(Lines of data)
────
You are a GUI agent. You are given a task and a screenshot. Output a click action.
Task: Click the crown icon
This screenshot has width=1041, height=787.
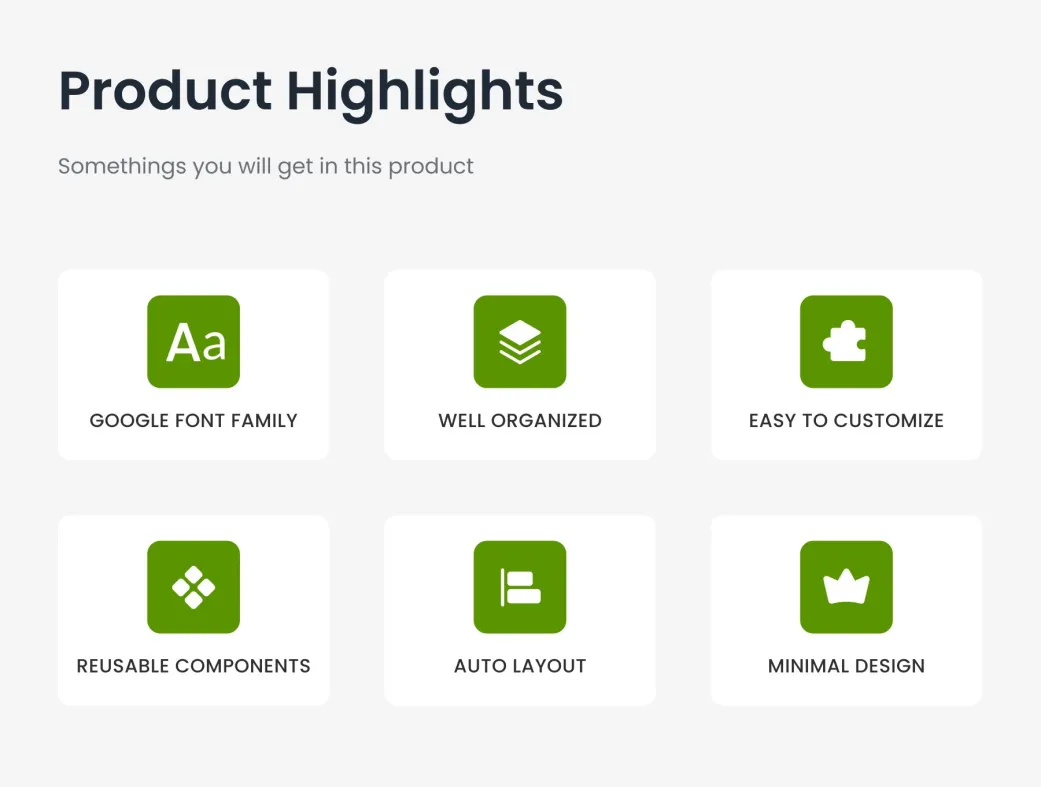pos(846,587)
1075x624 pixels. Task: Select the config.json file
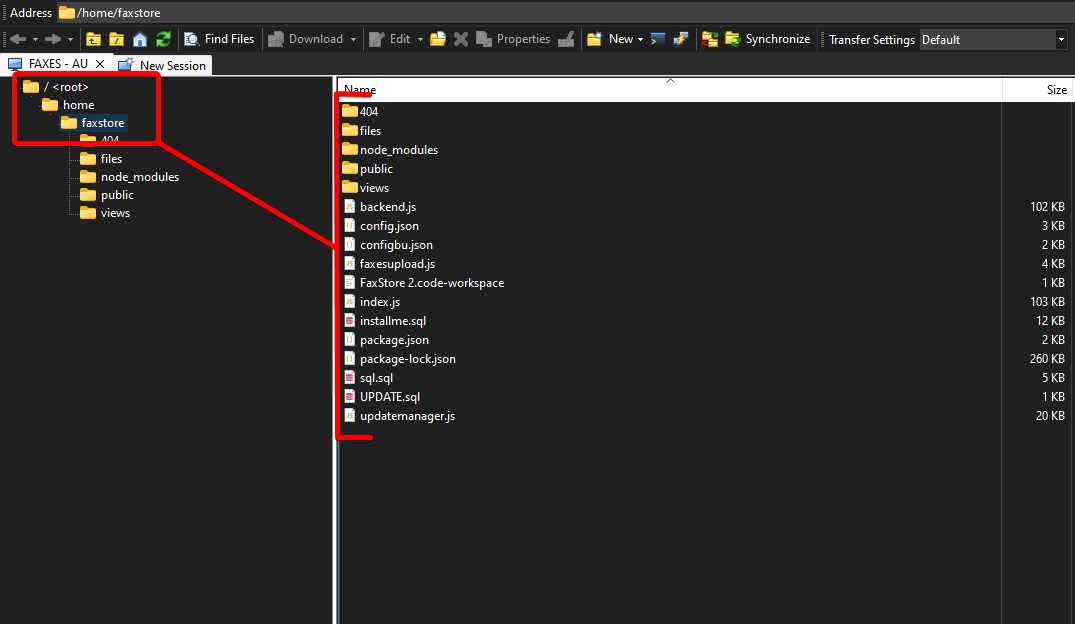[389, 226]

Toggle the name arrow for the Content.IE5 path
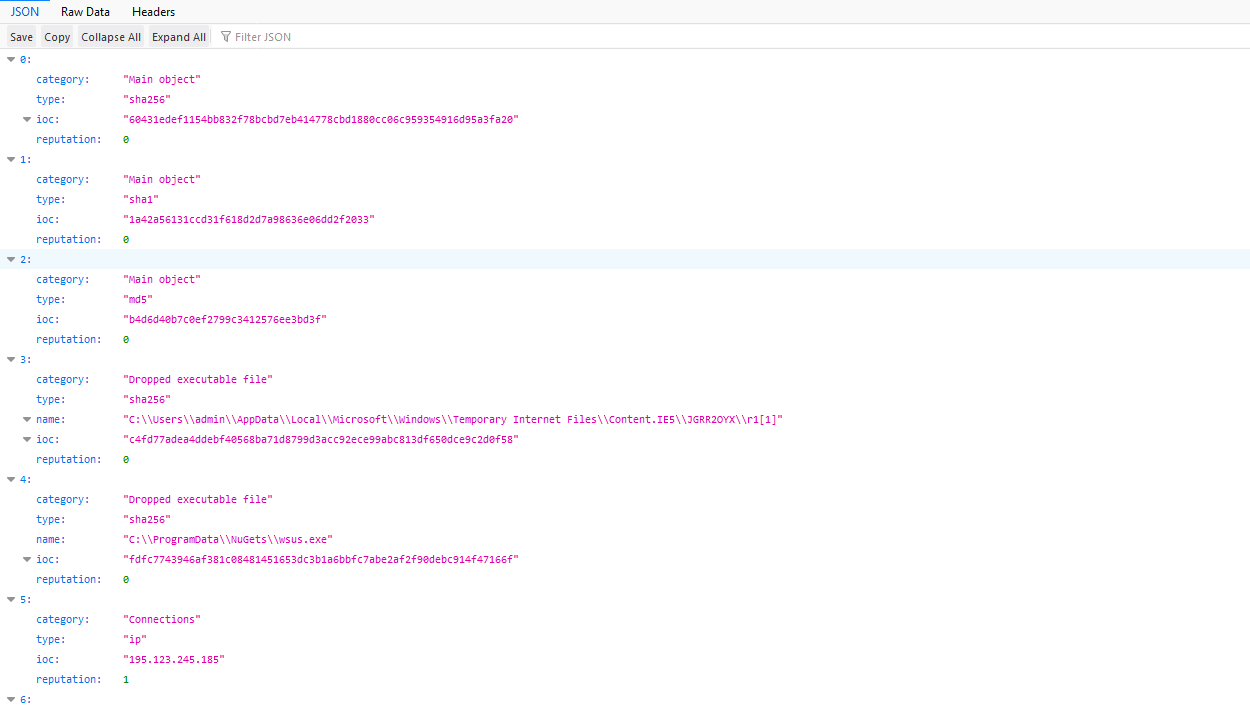click(28, 420)
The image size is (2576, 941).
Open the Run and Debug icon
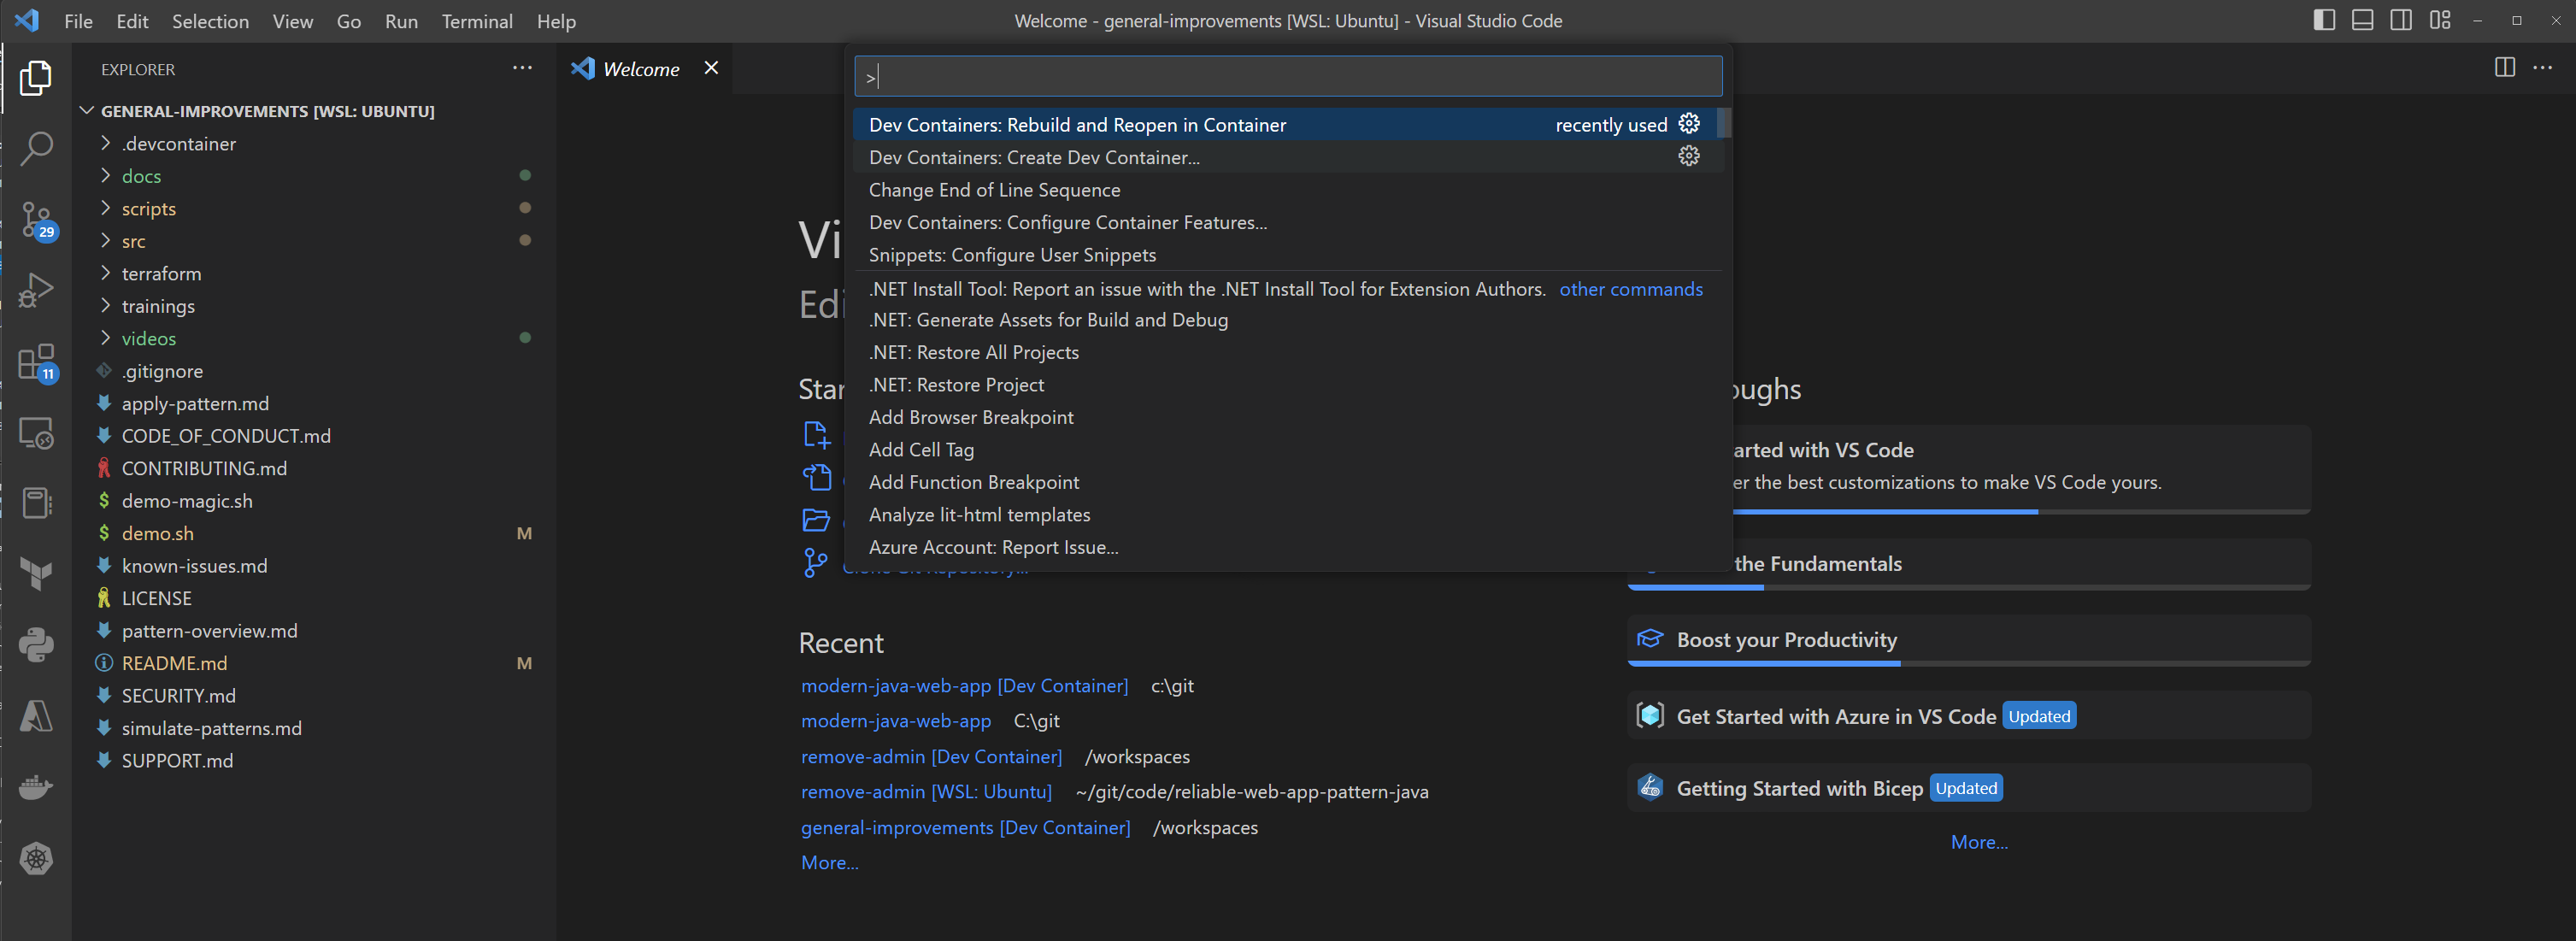36,291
────
Task prompt: Rescale the lines from the line with "1075x624 pixels. Task: Select" through the final line, reproducing each one in full with its request and multiplying every coordinate in the answers by 1.75, rounded to whole numbers with halves rounded up. Leave the pictures out of the answer.

Full output:
1075x624 pixels. Task: Select the config.json file
[681, 396]

Toggle the name arrow for the Content.IE5 path
click(49, 735)
The image size is (2576, 941).
Open the Run and Debug icon
63,509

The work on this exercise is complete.